The formation happens towards the end of a star’s life, a point at which they have expanded, are heavier and are referred to as a red giant. Various chemical elements are created within the high pressure and temperature conditions inside a star. During the red giant stage, the star sheds its outer parts and forms a planetary nebula. The fluorine that is thrown out mixes with the gas surrounding the stars, known as the interstellar medium. The interstellar medium forms new stars and planets, and continues to be enriched when the new stars die. The planets in our own solar system, as well as our own sun, were actually formed out of material from these dead stars.
The theory that the creation of fluorine, until now something of a mystery, happened in this way is one of three that have been put forward in the past. According to Nils Ryde, a reader in astronomy at Lund, the new research indicates that “fluorine in our toothpaste originates from the sun’s dead ancestors.” Working with doctoral student Henrik Jönsson and colleagues from Ireland and the US, Ryde looked at stars formed at various points in the history of the universe to ascertain if the amount of fluorine they contain fits with this theory.

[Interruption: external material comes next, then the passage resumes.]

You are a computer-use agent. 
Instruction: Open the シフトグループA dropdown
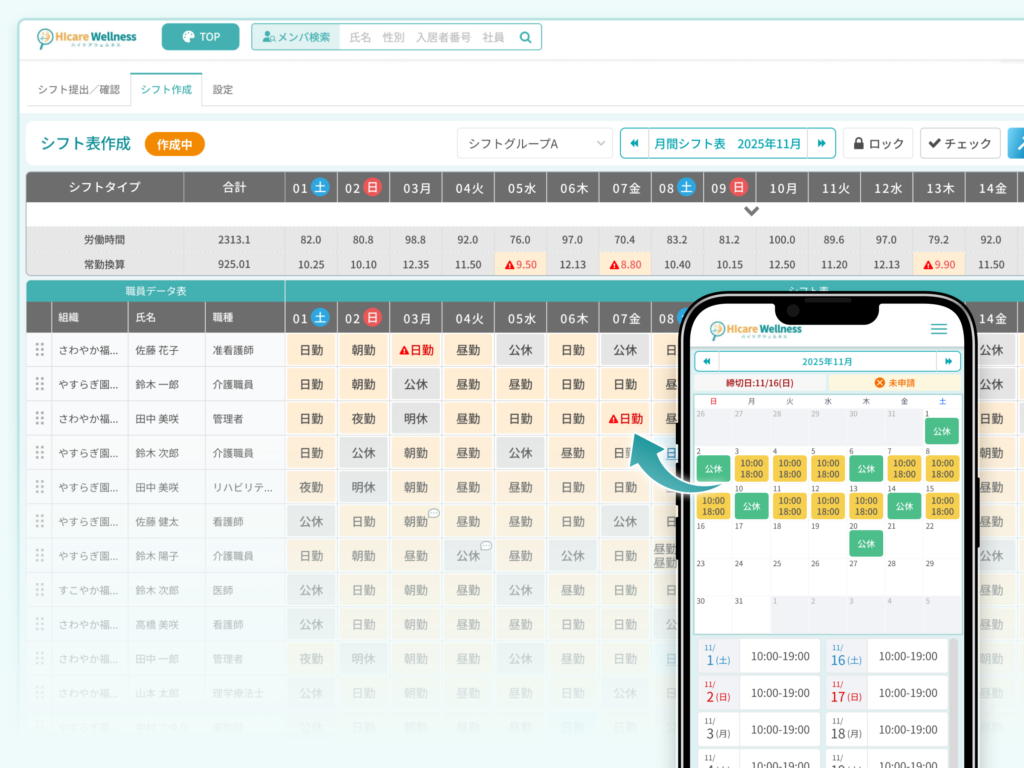coord(535,144)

Remarkably, the amount of different elements a star contains can be calculated by analyzing the light emitted it emits. This is due to the fact that light of a certain wavelength is indicative of a certain element. Light with a wavelength in the middle of the infrared spectrum, the area where the important signal is found in this case, was studied by the researchers using a telescope in Hawaii and a new kind of instrument that is sensitive to this aspect of light.
“Constructing instruments that can measure infrared light with high resolution is very complicated and they have only recently become available,” Ryde explained.
The team now intends to look at other types of stars too. One of the things they want to assess is whether fluorine could have been produced in the early universe, before the first red giants had formed. They will also study environments in the universe that are different from the environment surrounding the sun. For example, that which is close to the supermassive black hole at the center of the Milky Way, where the cycle of stars dying and new ones being born goes much faster than it does around the sun.
Ryde tells us that “By looking at the level of fluorine in the stars there, we can say whether the processes that form it are different.”